Literaturnobelpreis geht nach China: „Kein Elfenbeinturm“
Er verquickt Volksmärchen
mit der Geschichte und Gegenwart Chinas, in kunstvoller Weise. Dafür bekommt der chinesische
Schriftsteller Guan Moye, der unter dem Pseudonym Mo Yan publiziert, den Literaturnobelpreis
2012. Im Gespräch mit Radio Vatikan fasst die Präsidentin des weltweit tätigen, unabhängigen
chinesischen PEN-Zentrums (ICPC), Tienchi Martin-Liao, das Besondere an Mo Yans Werk
in Worte.
„Er beschreibt zum Beispiel sehr gern Gewalt, Gewalt in verschiedenen
Formen. Zum Beispiel auch bei der Geburt eines Kindes, wie blutig das ist und dass
es nicht nur mit Freude im Leben zu tun hat, sondern auch mit Tötung und Angst. Er
beschreibt auch Arten des Tötens, wie Menschen sich gegenseitig töten. Und wenn das
noch nicht reicht, dann beschreibt er auch, wie man Tiere tötet. Das ist sehr besonders,
denn man findet solche Art von Literatur – in Sprache, Diktion und seinen Metaphern,
eine solche bildliche Darstellung von Gewalt – sehr selten in der chinesischen Literatur.
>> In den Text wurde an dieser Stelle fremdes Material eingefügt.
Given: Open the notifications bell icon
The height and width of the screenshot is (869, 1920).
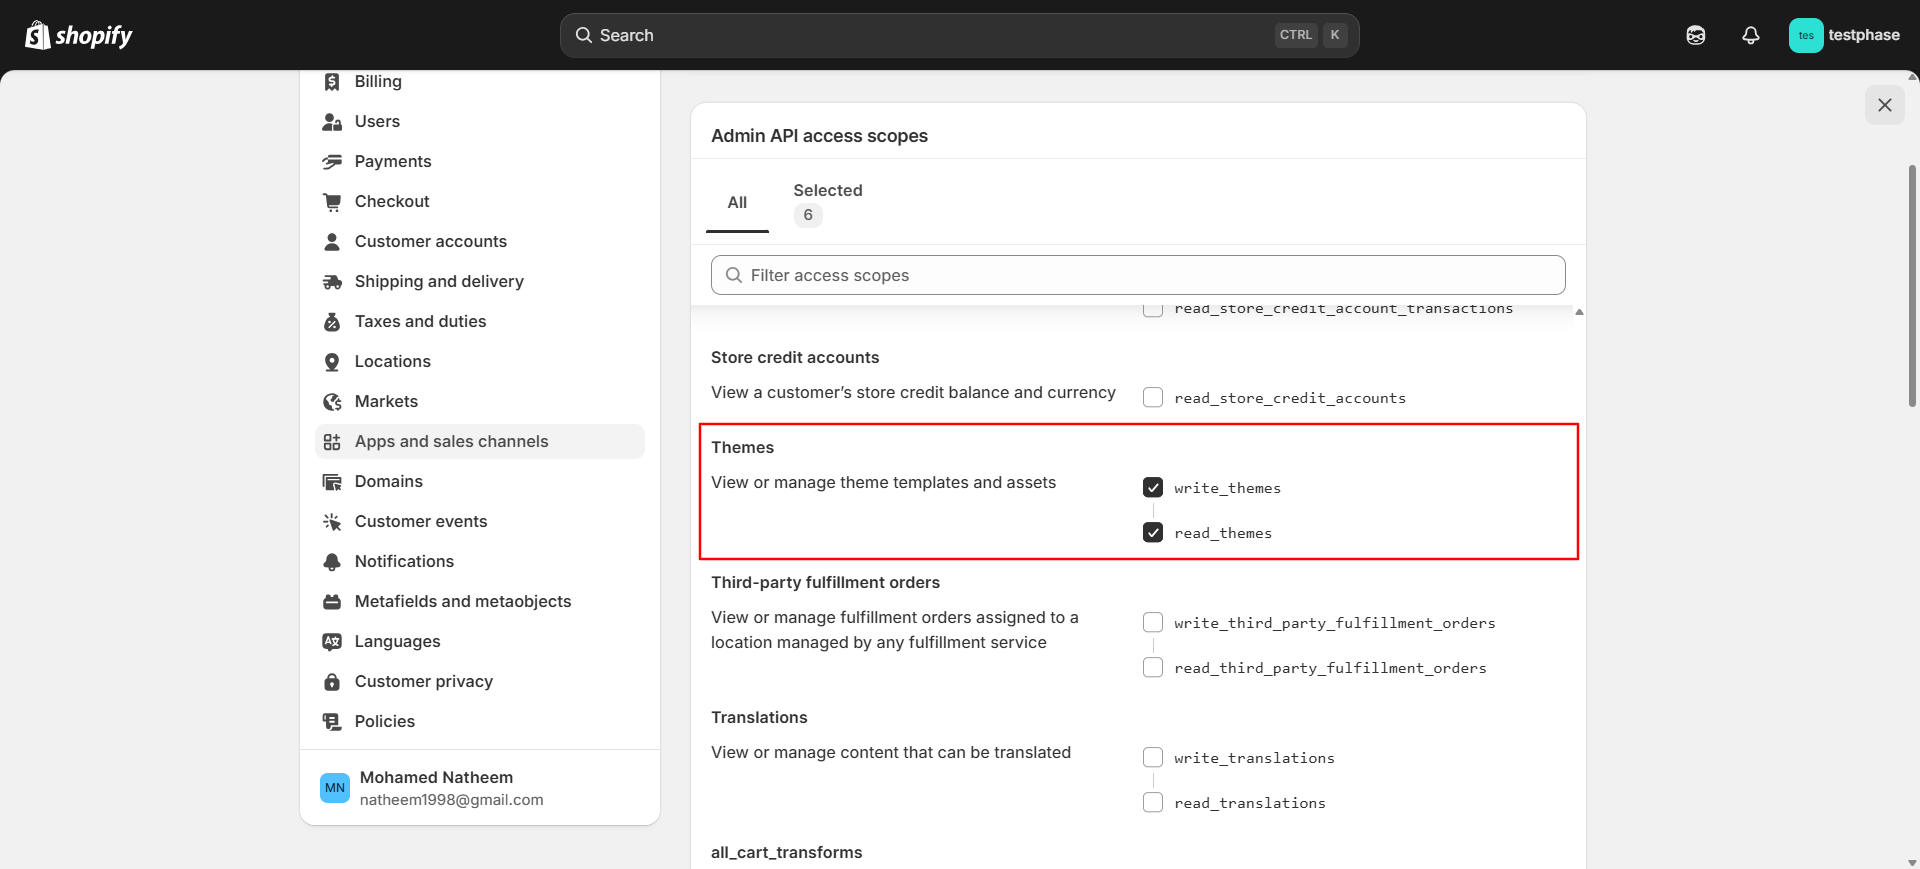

Insofern ist die Begründung des Komitees verständlich.“
Sprachlos – denn
das heißt „Mo Yan“ übersetzt – ist der in China viel gelesene Autor ganz sicher nicht,
was seine überaus dichte, ja nahezu „halluzinatorisch realistische“ Ausdrucksweise
betrifft. Yans Texte erinnern an Werke von William Faulkner und Gabriel García Márquez,
so das Nobelpreiskomitee.
Die Anprangerung von Missständen in der Volksrepublik
haben sich aber eher andere Schriftsteller auf die Fahnen geschrieben, so Martin-Liao,
die Mo Yan als „Lieblingsautor“ der chinesischen Regierung einordnet:
„Mo
Yan wird von der offiziellen Seite nicht nur akzeptiert, sondern bevorzugt. Das heißt,
er kann immer ins Ausland fahren, wenn er möchte, er bekommt sehr viele Einladungen
und sehr oft zahlt der Staat für ihn. Zum Beispiel war er 2009 zur Frankfurter Buchmesse
als Delegationsleiter mit einer großen Delegation von Autoren und Verlagsmenschen
nach Frankfurt gekommen.“
Im „Elfenbeinturm“ sieht die Literaturexpertin
den Vorzeigeschriftsteller trotz dieser Affinitäten dann aber doch nicht sitzen. Mo
Yan zeige „Verantwortungsgefühl“, wenn er in seinem Buch „Wa“ (Der Frosch) das Problem
der Ein-Kind-Politik in China schildere, meint die langjährige Beraterin der Laogai
Research Foundation in Washington, die über Menschenrechtsfragen in China informiert.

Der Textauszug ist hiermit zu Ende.